Usually I buy into the media’s ‘public interest’ (at least the ‘giving-the-public-what-it-wants’ version of that term) line of defence for its obsessions with celebrity, minor royalty, actors, sports stars, sexual depravity, political hypocrisy, fraud and drugs or alcohol [in any combination], but on this occasion it was definitely a case of the Westminster ‘Bubble’, including the political media itself, driving if not creating the story.
Hitherto the impending Referendum campaign had the ‘Remain’ camp peopled by the Prime Minister and the bulk of the Tory cabinet; the Labour, SNP, Lib-Dem, Plaid Cymru, the Loyalist Northern Irish and Green parties; the City and Big Business; and, of course, the insidious British Establishment.
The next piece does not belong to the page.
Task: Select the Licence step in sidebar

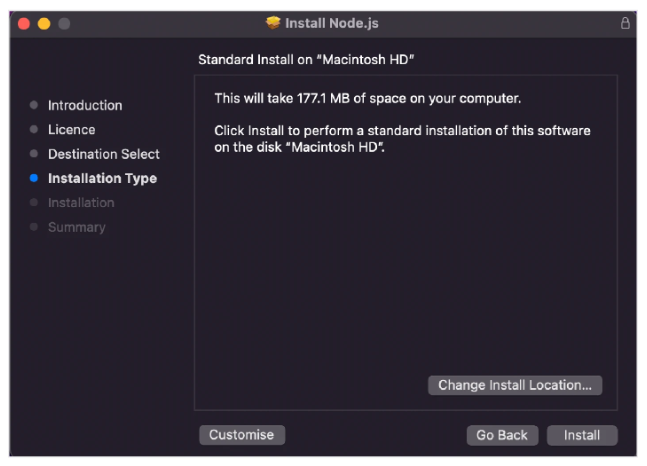Action: (71, 129)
In contrast those standing in the ‘Leave’ corner seemed to be composed of merely (1) Nigel Farage (UKIP) and a bunch of other fringe political never-has-beens or loonies; (2) half a dozen B-List cabinet ministers and dissident Tory MPs; and (3) a bunch of think-tank, policy wonks and sundry other media tarts who’ll happily offer a political opinion on anything if asked.
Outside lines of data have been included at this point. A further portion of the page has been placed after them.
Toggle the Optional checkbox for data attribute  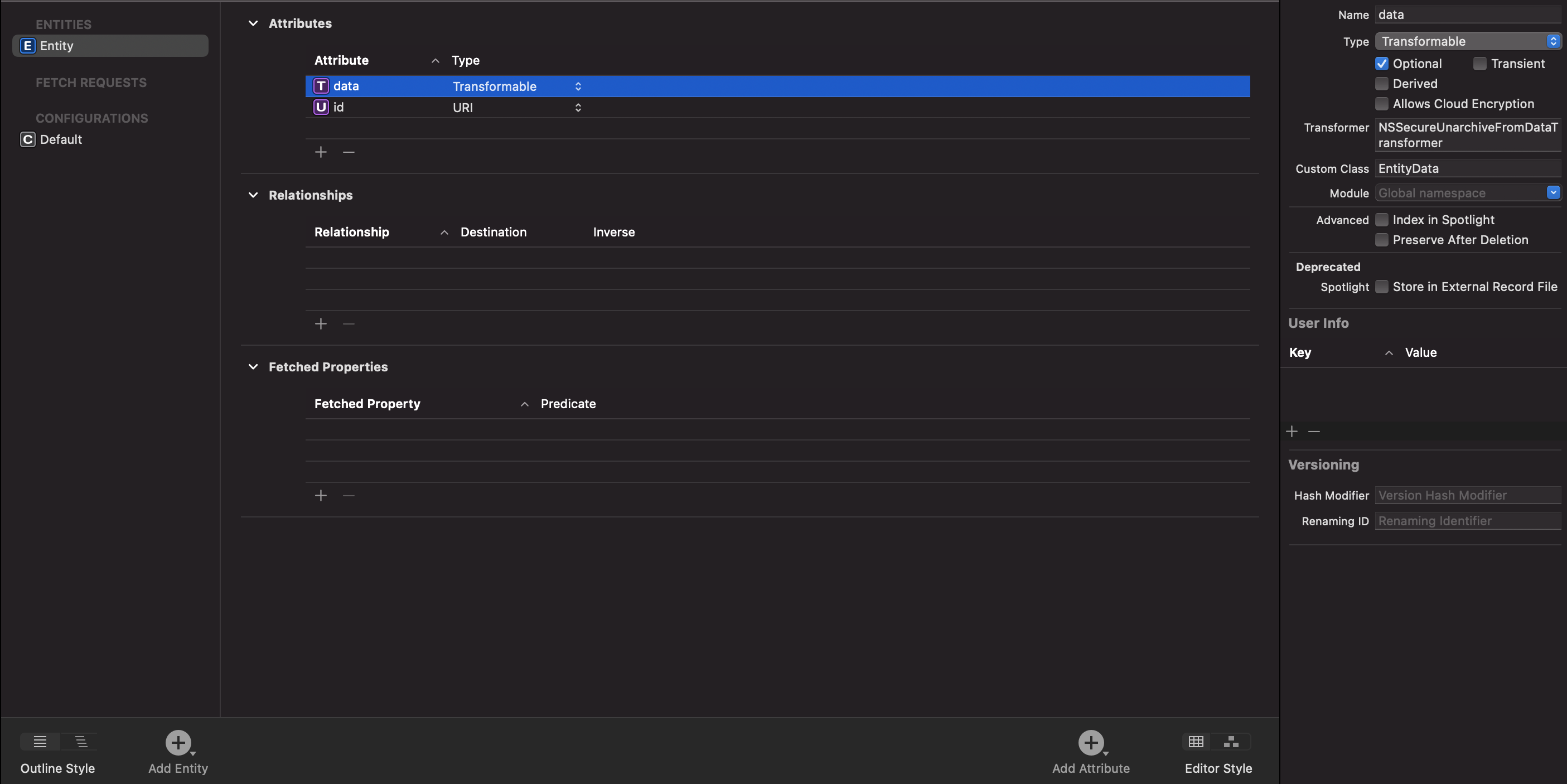tap(1381, 63)
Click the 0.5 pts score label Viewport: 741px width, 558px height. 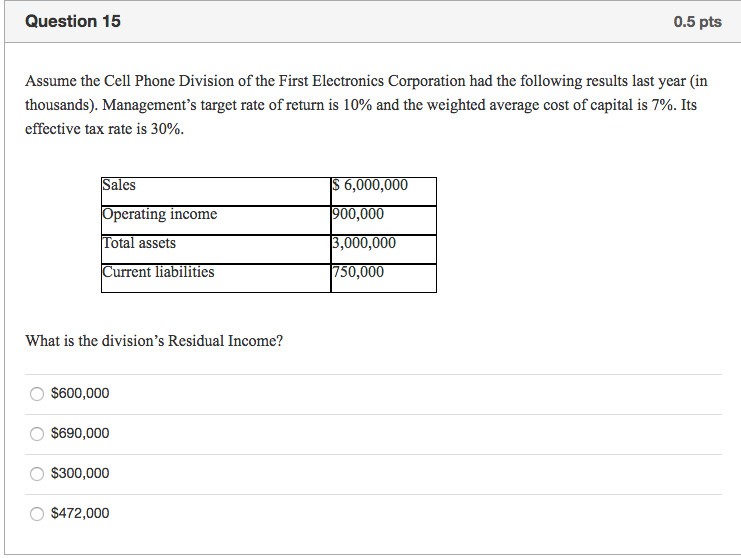pos(697,22)
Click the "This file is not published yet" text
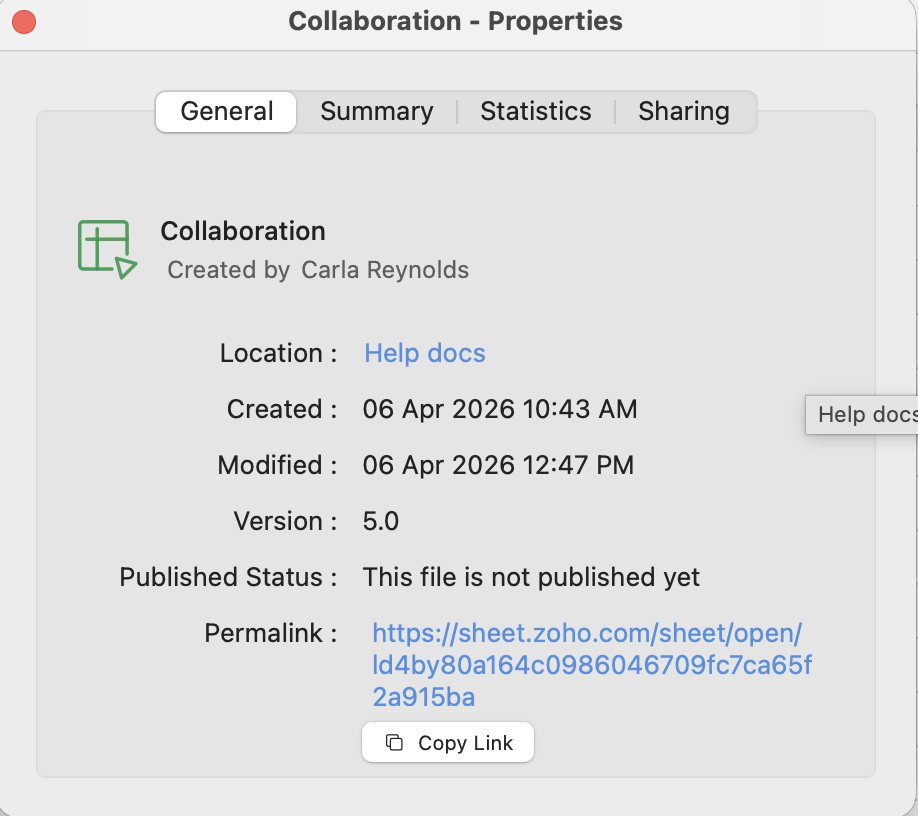The image size is (918, 816). coord(531,577)
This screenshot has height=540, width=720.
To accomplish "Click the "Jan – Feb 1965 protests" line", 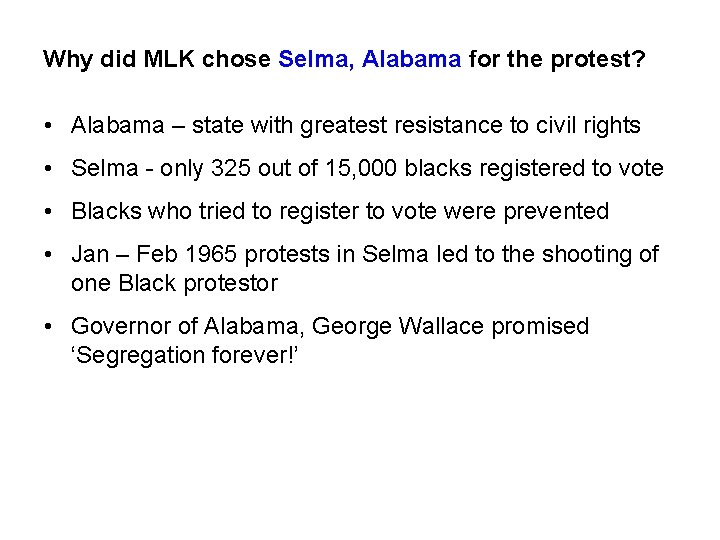I will click(365, 254).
For the media political journos – tasked with preserving something like an impartial viewpoint for public consumption – it was all a little one-sided.
A bit like Roger Federer entering one’s local church’s ‘Over Thirties’ charity tennis tournament.
What the ‘Leave’ camp, with its two or three groupings all vying to be chosen by the Electoral Commission as the ‘designated organisation’ for £7 million public funding, desperately needed was a ‘Big Beast’ around which they, and indeed the media, could rally.
Step forward Boris, with his stage-managed late Sunday night bombshell announcement via his latest occasional article in The Daily Telegraph. Actually, as a reasoned manifesto and statement of intent, it was not half as good as Michael Gove’s 1,500-word offering only about 24 hours previously.
My purpose this morning is to provide Rust readers with a personal view of yesterday’s media coverage of the Referendum – prefaced with the proviso that this ‘rough and ready’ analysis of the campaign so far is based upon a pretty thin fundamental, viz. my personal choice of programmes watched!
DAILY POLITICS (BBC2, noon to 1.00pm)
Once again hosted by Jo Coborn, featuring amongst others two anonymous ‘new-intake’ MPs from the Tory and Labour parties; George Galloway; and Nadhim Zahawi (Tory – Leave) and Chuka Umunna (Labour – Remain).
The Zahawi v Umunna bout was won by Umunna on points, solely because Zahawi came across as boorish and blustering.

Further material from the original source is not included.